• _Data shown_:
┄┄┄┄┄┄┄┄┄┄
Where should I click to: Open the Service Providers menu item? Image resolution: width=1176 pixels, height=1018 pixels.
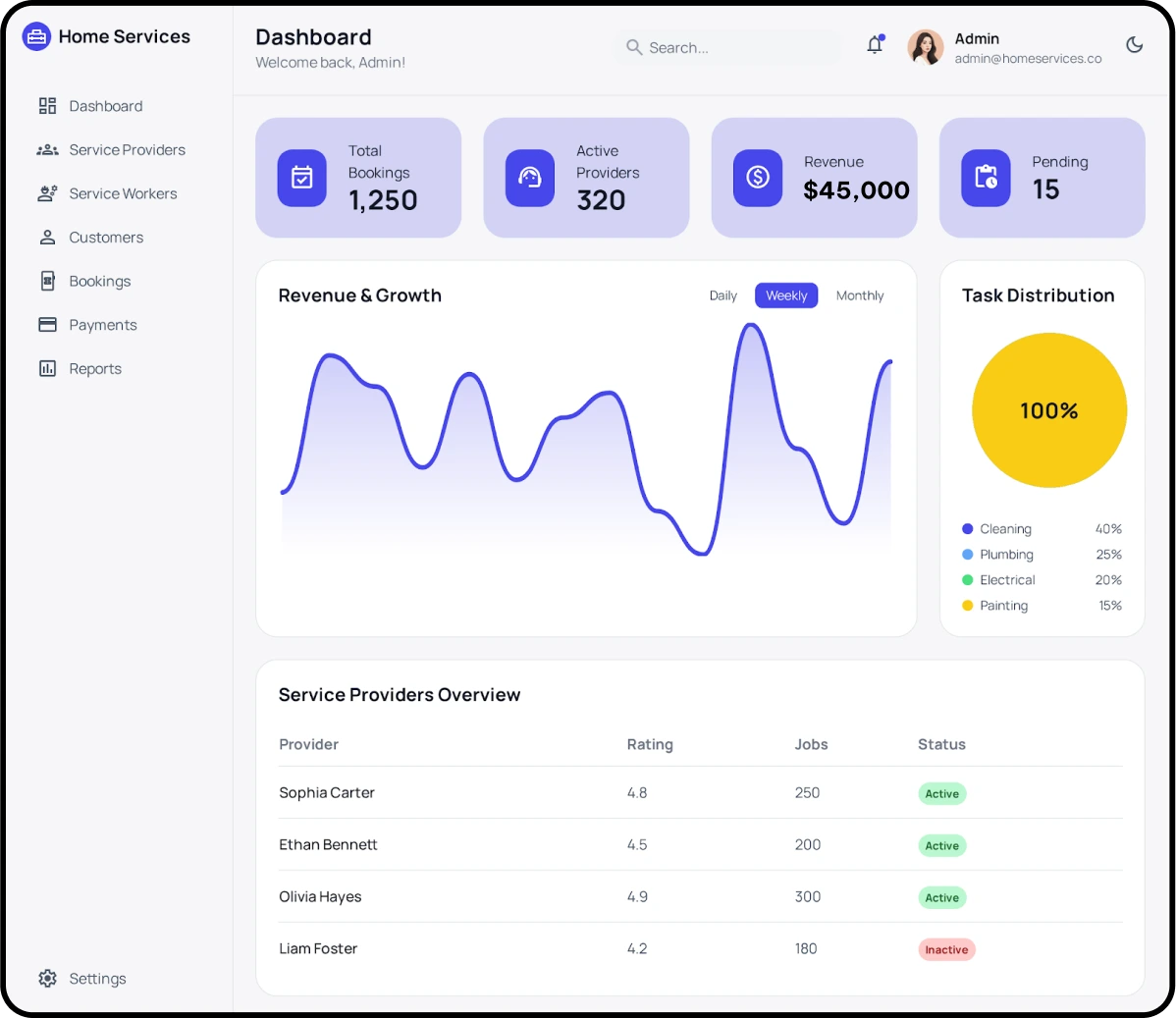tap(127, 150)
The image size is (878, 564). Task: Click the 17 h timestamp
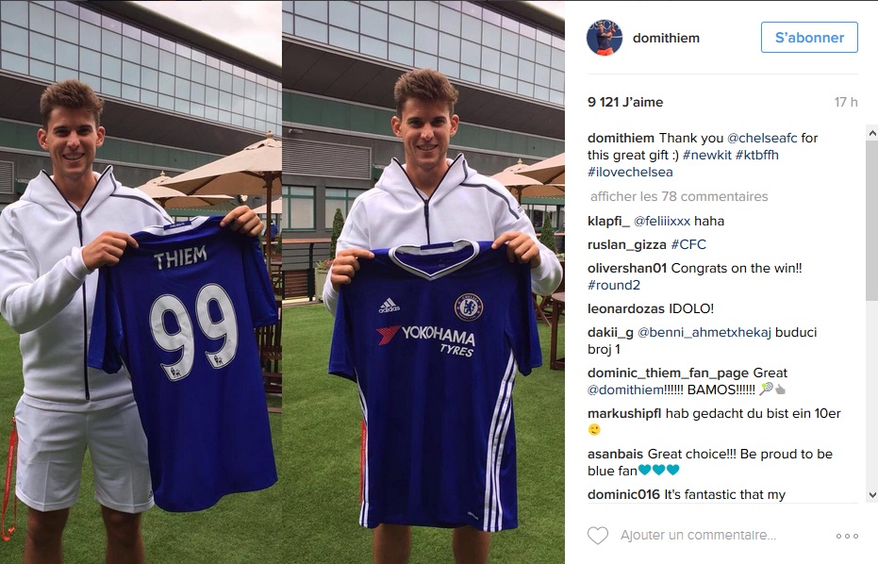(846, 102)
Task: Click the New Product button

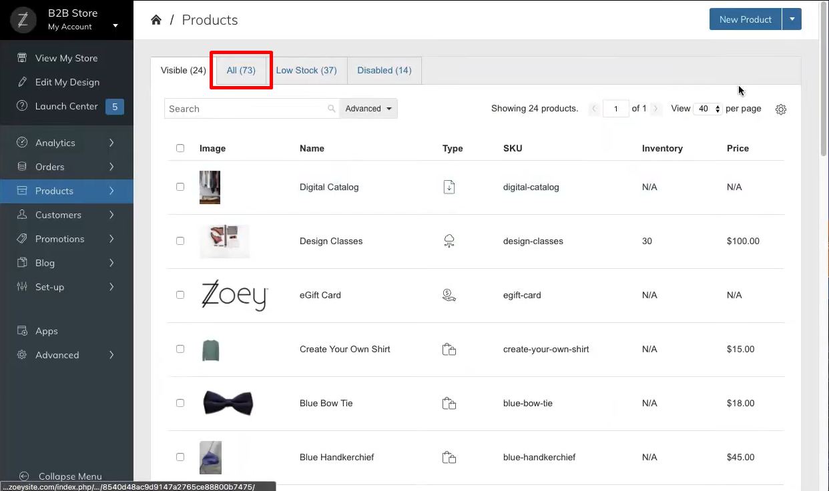Action: point(745,19)
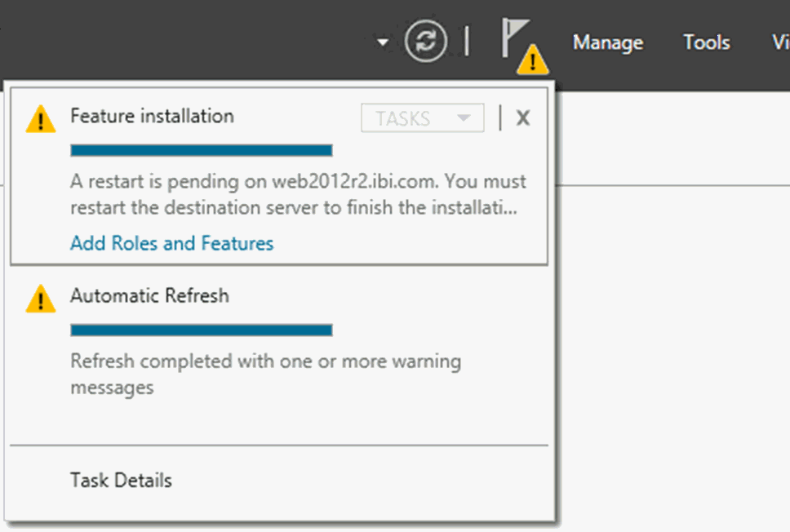Select the Automatic Refresh notification title

[149, 295]
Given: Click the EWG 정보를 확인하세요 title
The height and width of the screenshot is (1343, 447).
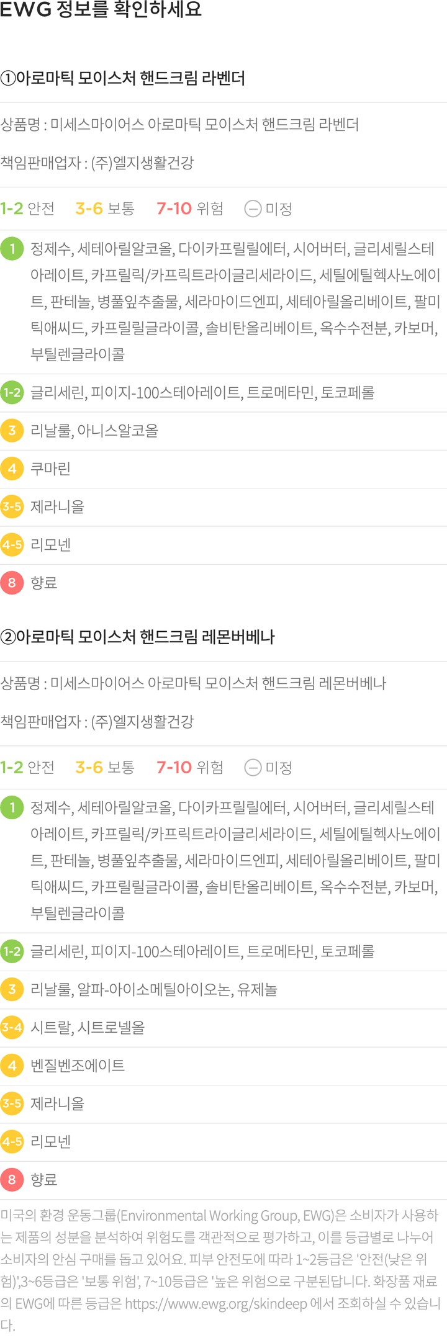Looking at the screenshot, I should (101, 10).
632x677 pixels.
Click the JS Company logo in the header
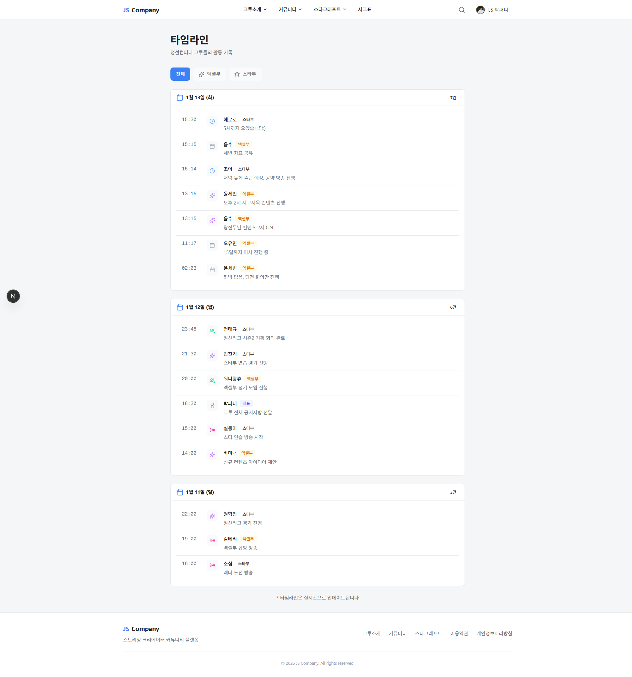(141, 10)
┄┄┄┄┄┄┄┄┄┄
• _Problem details_:
Would you give again, exactly as written, the lines from the one containing "The height and" through the end of the records, with no pictures and no other lines?

• _Solution to this task_:
The height and width of the screenshot is (1343, 447).
Looking at the screenshot, I should (101, 10).
632x677 pixels.
Click the JS Company logo in the header
(141, 10)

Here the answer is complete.